══ RECORDS TO PROCESS
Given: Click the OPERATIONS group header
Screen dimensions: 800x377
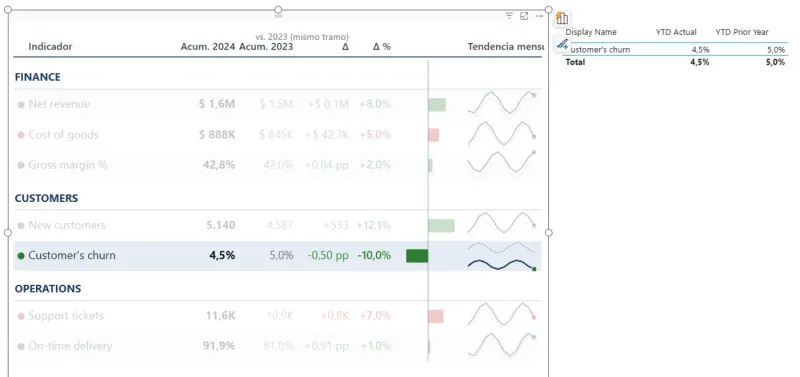Looking at the screenshot, I should [x=48, y=289].
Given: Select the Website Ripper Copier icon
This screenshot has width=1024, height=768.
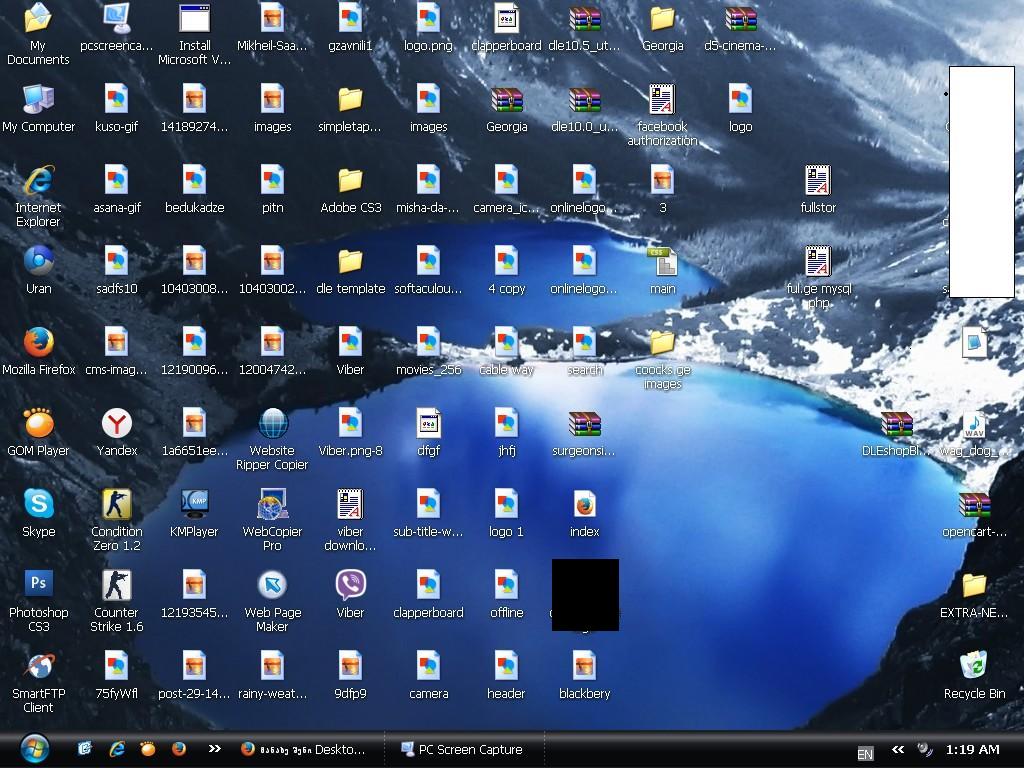Looking at the screenshot, I should click(272, 424).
════
**PROBLEM REQUIREMENTS:**
Scan the material above. Return every line containing the string "Given".

**TASK ANSWER:**
Given: Click the OPERATIONS group header
Given: Select the Website Ripper Copier icon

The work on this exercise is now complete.